Boise, Idaho - After receiving a call from the John McCain campaign that he was on the presumptive Republican Nominee's short list, Idaho Senator Larry Craig hastily called another press conference. This time his wife was not by his side, reportedly at a meeting with Silda Spitzer and Dina McGreevey to promote their seminar series: "Looking Great Beside Your Disgraced Hubby."
"I'm most humbled at the thought that I might serve my party and country in yet another capacity," Craig told assembled and incredulous reporters, "I am not Vice-Presidential material, nor have I ever been Vice-Presidential material." Then he continued: "But sometimes in life, just when you think it's all over, you're sitting there, between airplane connections, when suddenly a little piece of paper floats over from the next stall. You pick it up, and it says: 'I'm looking for a running mate from another Western state.' Those kinds of opportunities don't come by very often."
McCain headquarters was quick to deny that the Arizona senator had made any overtures to Craig. "Look," said one staffer speaking anonymously, "John was one of the first to throw Larry under the bus last year when that Minneapolis airport episode made the news. Why would he risk alienating the evangelical base of his party by linking up with Craig at the top of the ticket?"
Nonetheless, despite the quick denial, rumors persist that there is some kind of deal in the works. McCain has previously adopted his own wide stance on a number of issues like global warming, giving Europeans his left leg when speaking on the Continent but planting a solid right one back in the good old U.S. of A when appearing at the National Prayer Breakfast. At least until former pastor Ted Haggard began to give the invocation and then winked at him.
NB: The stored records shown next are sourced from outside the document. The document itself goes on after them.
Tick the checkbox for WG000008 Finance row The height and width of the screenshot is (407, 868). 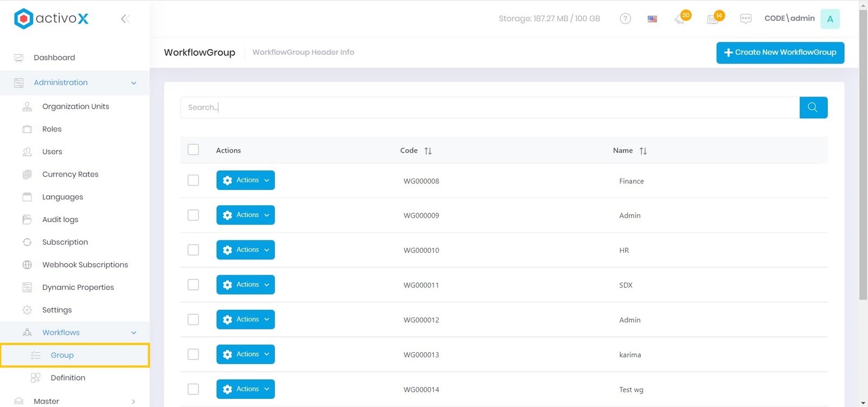click(x=193, y=180)
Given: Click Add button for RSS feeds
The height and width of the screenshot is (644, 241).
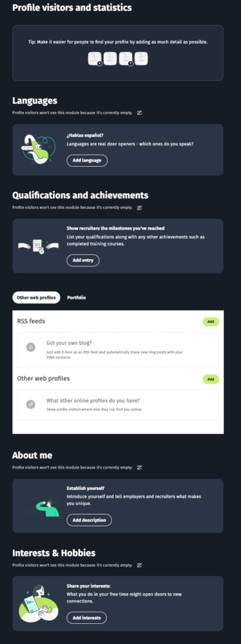Looking at the screenshot, I should tap(211, 321).
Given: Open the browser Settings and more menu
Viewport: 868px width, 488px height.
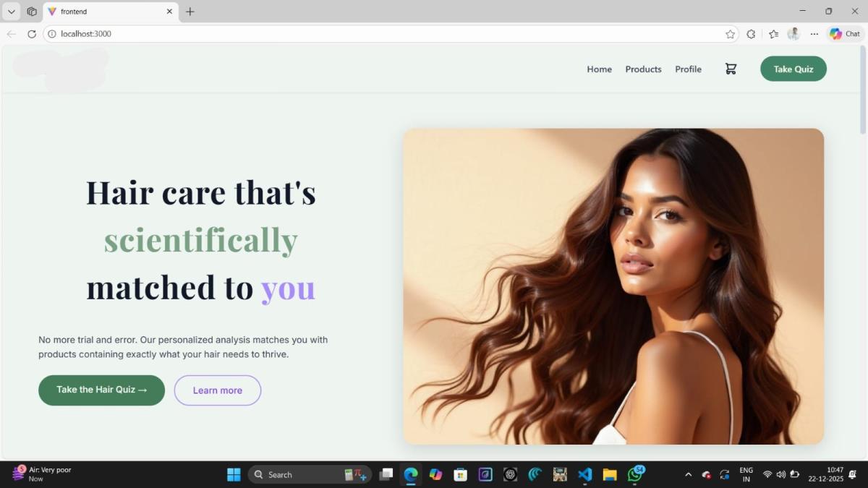Looking at the screenshot, I should click(x=814, y=34).
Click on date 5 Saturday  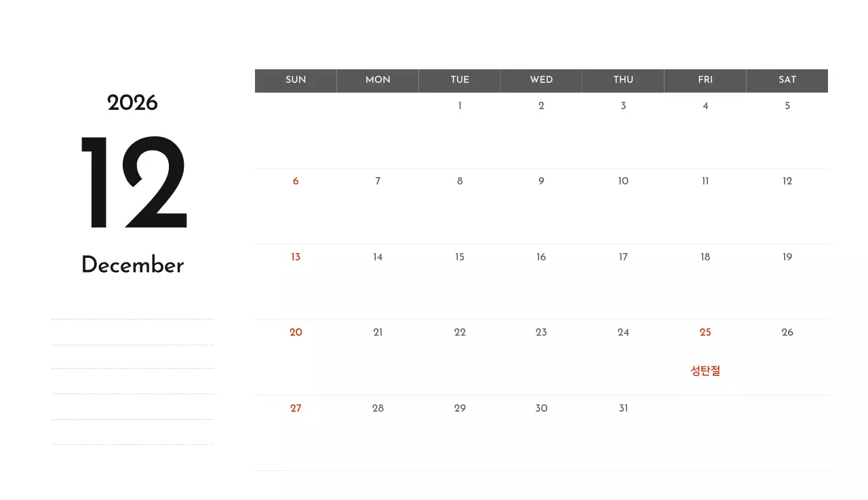point(787,106)
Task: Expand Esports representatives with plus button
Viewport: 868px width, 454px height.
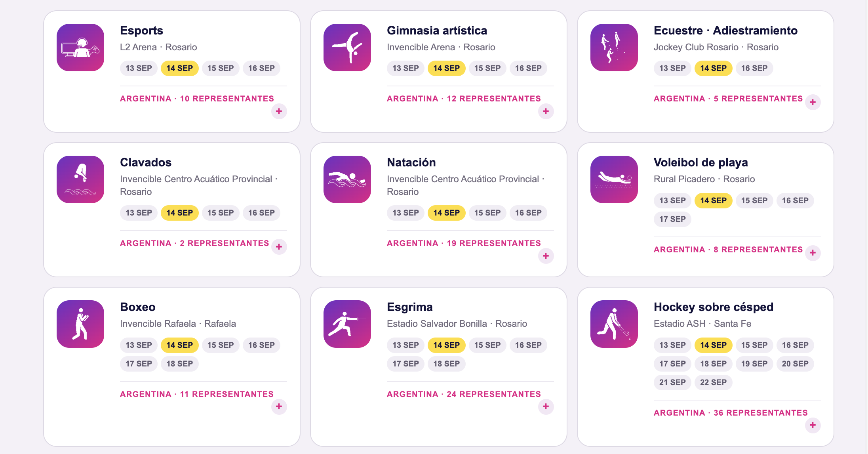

How would a McCain/Craig combination stack up against the so-called Democratic "dream ticket"? "Apparently it depends on who's on top," said an anonymous pollster who snickered broadly when asked to elaborate on exactly what he meant by that statement.
Craig said he would take a few days to consider the possibility, scoffing at ideas that the McCain camp had denied any connection to the reported connection. "If this doesn't pan out, I have another option," he said, apparently referring to his recent secret trip to meet Hillary Clinton at an airport in Bosnia to discuss her concept of a "national unity ticket." Craig's grimaced as he recalled landing at the remote airstrip dodging heavy gunfire. After landing, he had quickly taken cover in a restroom with bullets still whizzing overhead. Then another one of those pieces of paper had appeared. It was written in Serbian.
Neither the Clinton nor the Obama campaign had any comment, preferring to wait until the second day of April.